General information
- Type: Night reconnaissance/Transport flying boat
- National origin: Japan
- Manufacturer: Kawanishi Aircraft Company
- Primary user: Imperial Japanese Navy
- Number built: 1

History
- First flight: 10 September 1934

= Kawanishi E10K =

Japanese flying boat

The Kawanishi E10K, also known as Kawanishi Type T, Kawanishi Navy Type 94 Transport Seaplane and Kawanishi Navy Experimental 9-Shi Night Reconnaissance Seaplane, was a small Japanese flying boat of the 1930s. It was a single-engined biplane intended to meet a requirement for a night reconnaissance aircraft for the Imperial Japanese Navy but was not selected for production, the single prototype being converted to a transport and operated as the Navy Type 94 Transport.

==Design and development==
In 1934, the Imperial Japanese Navy issued a specification for a night reconnaissance aircraft, intended to shadow enemy ships at night, allowing submarines to be directed to their targets and, in a surface action, to spot for the guns of the fleet. This concept had been tested with the Aichi Experimental 6-Shi Night Reconnaissance Flying boat, which had proved unsuitable for service use. The aircraft was required to have good endurance and slow speed stability to help its crews in flying long missions at night, while it also needed to be suitable for catapulting from warships.

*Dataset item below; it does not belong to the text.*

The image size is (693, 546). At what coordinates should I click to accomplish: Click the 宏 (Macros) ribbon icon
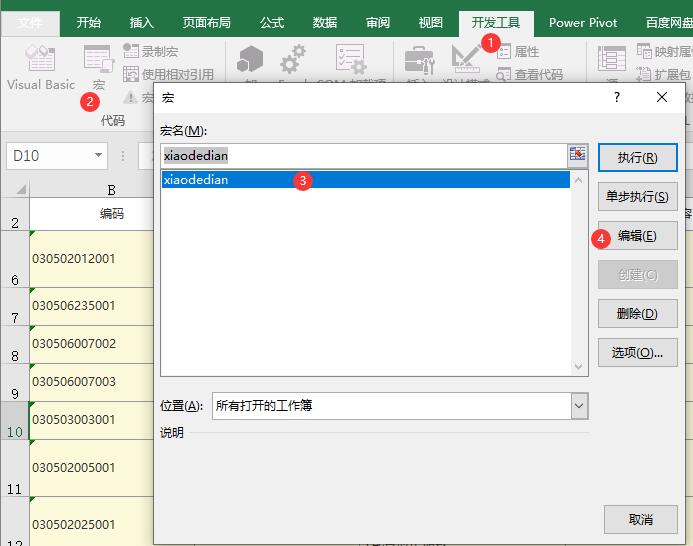[98, 67]
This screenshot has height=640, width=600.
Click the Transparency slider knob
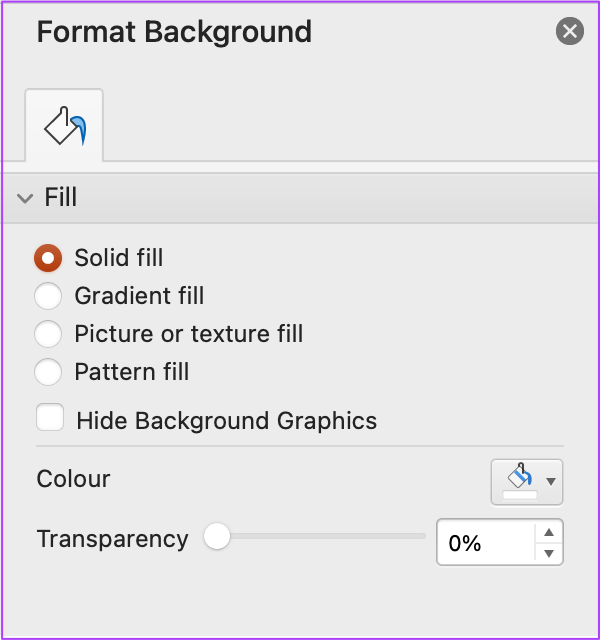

Contracts were awarded to both Aichi and Kawanishi to design and build prototypes to meet the requirement. Kawanishi's design, with the company designation Kawanishi Type T was a single-engined tractor configuration biplane of all-metal construction. Its single-bay wings, which folded backwards for storage on ship, were based on those of the Kawanishi E7K reconnaissance floatplane, while the Nakajima Kotobuki radial engine was mounted forward of the top wing. The stressed-skin hull held a crew of three, with pilot and co-pilot sitting in an enclosed cockpit, while the gunner/observer sat in the nose, armed with a single flexibly mounted machine gun.

==Operational history==
The Type T made its maiden flight on 10 September 1934. Testing proved unsuccessful, with water handling problems and poor stability in the air, and the Navy considered it unsuitable for the night reconnaissance role, instead ordering the competing Aichi design into production as the E10A.

Kawanishi converted the Type T to a utility transport, fitting it with a retractable beaching gear, and, as such, it entered service with the Navy as the Navy Type 94 Transport but no production followed.

==Notes==
- In the Japanese Navy designation system, specifications were given a Shi number based on the year of the Emperor's reign it was issued. In this case 9-Shi stood for 1934, the 9th year of the Shōwa era.